American songwriters

Selda and Derek are an NYC-based songwriting duo, consisting of Selda Sahin and Derek Gregor with projects in theatre, film, television, pop and country music.

==History==

Selda Sahin and Derek Gregor met at New York University. While pursuing songwriting separately, they became roommates. When a mutual friend asked them to write an original wedding song, it unexpectedly became their first collaboration. Since that song in 2010, they've gone on to collaborate on projects in theatre, film, television, pop and country music.

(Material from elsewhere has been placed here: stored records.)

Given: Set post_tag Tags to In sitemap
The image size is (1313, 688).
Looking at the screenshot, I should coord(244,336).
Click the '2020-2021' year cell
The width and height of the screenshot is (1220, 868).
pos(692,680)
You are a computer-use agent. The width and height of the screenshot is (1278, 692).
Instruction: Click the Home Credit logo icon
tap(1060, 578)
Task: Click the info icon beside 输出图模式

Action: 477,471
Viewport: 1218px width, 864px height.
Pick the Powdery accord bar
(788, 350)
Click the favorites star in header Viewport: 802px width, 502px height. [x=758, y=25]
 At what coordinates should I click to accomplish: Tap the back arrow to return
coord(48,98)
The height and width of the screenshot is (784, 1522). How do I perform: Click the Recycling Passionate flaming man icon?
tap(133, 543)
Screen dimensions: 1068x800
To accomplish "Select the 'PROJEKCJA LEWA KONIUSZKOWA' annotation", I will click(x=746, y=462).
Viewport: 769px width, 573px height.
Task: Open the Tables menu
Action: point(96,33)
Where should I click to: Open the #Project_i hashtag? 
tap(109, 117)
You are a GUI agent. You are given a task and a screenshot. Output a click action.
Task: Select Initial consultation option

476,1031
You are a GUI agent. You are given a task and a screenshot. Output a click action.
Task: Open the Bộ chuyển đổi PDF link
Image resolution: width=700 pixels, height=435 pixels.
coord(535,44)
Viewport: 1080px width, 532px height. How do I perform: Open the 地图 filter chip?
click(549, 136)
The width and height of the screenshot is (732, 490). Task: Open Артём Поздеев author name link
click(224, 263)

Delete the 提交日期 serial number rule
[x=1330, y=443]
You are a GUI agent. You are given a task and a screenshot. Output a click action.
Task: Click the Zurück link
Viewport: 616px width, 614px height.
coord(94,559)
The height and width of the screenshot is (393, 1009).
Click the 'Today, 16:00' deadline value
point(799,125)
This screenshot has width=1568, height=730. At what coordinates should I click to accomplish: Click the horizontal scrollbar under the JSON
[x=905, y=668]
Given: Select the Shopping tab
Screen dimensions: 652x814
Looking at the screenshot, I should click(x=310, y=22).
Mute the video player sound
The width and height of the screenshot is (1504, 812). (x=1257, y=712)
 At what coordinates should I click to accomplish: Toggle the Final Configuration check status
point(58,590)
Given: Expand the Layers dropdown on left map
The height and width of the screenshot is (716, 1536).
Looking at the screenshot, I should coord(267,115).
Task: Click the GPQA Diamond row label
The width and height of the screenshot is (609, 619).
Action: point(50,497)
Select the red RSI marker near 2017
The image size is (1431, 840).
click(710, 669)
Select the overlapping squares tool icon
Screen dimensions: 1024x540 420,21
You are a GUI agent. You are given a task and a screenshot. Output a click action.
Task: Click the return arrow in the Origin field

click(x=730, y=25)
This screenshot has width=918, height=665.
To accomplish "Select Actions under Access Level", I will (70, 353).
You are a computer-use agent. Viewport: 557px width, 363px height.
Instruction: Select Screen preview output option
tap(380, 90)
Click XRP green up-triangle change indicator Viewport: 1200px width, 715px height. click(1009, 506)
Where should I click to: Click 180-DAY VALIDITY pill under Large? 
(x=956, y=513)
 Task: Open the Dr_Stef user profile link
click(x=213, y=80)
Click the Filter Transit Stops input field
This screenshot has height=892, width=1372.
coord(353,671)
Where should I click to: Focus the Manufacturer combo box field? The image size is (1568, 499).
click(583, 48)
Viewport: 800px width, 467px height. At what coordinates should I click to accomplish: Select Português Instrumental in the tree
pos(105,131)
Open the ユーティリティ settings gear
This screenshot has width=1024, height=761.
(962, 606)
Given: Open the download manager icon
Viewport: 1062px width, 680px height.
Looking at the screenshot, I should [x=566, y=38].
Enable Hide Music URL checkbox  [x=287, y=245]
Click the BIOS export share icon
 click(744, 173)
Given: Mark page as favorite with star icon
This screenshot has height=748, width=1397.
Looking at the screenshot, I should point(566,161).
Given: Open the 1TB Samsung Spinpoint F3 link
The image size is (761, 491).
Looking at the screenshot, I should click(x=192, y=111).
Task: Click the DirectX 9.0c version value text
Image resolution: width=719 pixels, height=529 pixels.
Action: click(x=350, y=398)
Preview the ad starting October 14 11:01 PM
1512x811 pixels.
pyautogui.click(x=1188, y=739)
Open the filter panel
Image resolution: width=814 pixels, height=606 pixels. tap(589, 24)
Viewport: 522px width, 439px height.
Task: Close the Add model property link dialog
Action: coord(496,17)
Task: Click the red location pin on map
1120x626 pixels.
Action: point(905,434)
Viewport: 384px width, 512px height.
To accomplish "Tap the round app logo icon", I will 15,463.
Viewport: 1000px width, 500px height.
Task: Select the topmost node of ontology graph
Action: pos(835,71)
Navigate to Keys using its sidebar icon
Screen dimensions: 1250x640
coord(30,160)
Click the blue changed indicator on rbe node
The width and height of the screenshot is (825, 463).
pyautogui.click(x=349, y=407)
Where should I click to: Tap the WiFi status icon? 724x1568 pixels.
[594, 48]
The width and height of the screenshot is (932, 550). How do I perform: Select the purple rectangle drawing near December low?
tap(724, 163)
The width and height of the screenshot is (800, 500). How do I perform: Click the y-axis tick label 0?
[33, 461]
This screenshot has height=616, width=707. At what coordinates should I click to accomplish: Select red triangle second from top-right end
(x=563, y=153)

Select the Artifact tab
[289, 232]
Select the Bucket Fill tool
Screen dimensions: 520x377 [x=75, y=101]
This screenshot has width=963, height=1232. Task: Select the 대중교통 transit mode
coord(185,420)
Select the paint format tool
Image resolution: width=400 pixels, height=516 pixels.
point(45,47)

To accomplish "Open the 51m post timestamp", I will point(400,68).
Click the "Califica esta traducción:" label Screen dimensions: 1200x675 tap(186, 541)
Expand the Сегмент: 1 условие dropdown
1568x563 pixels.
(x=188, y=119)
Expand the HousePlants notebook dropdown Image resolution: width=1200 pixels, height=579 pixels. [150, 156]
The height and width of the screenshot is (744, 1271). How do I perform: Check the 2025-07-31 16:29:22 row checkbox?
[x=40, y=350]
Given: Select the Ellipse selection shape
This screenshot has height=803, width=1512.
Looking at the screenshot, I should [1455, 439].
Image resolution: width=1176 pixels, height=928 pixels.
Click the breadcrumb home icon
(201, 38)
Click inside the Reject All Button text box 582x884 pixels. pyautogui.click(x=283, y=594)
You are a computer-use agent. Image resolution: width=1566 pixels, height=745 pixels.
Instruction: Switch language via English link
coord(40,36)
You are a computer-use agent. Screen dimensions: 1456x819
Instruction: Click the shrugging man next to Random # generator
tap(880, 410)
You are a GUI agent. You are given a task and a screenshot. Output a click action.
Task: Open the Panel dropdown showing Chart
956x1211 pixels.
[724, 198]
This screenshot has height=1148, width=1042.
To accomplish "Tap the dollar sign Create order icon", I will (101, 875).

As a result of Derek's previous and ongoing collaboration with lyricist Sam Carner (branded Carner and Gregor), "Selda and Derek" chose to use their first names to label their partnership. Subsequently, they've found that name to exemplify their often intimate, folky style of writing.

===Works===
- American Reject - Selda and Derek wrote the original songs for the feature film American Reject (Keala Settle, Billy Ray Cyrus, Annaleigh Ashford, Rebecca Black, Juvenile, Angelica Hale, Kathleen Monteleone) which follows Kay Montgomery, a top finalist who gets kicked off America's hottest singing competition, and is forced to move back in with her mother as reality cameras follow her every move.

- Grind - Selda and Derek wrote the original songs for the award-winning musical short film Grind (Anthony Rapp, Claire Coffee and Pasha Pellosie) about a serial killer on a dating app. Grind gained an underground cult status and won several awards in the film festival circuit. Script by Zachary Halley, produced by Telly Leung (and others).

- Modern - Selda and Derek wrote the book, music and lyrics to Modern, a musical about a group of teenagers on their Rumspringa. Previous development includes ASCAP Stephen Schwartz and Grow-A-Show workshops, the Village Theatre Festival of New Musicals, USC's "Live Read" and Bloomington Playwrights Project.

- Particle - Selda and Derek wrote the music and lyrics, and co-wrote the book with Autumn Reeser, to the musical Particle. It follows a teenage girl gamer who gets unexpectedly recruited onto a professional Esports gaming team. Currently in development, Particle received a reading at Michigan State University through their Imagen program.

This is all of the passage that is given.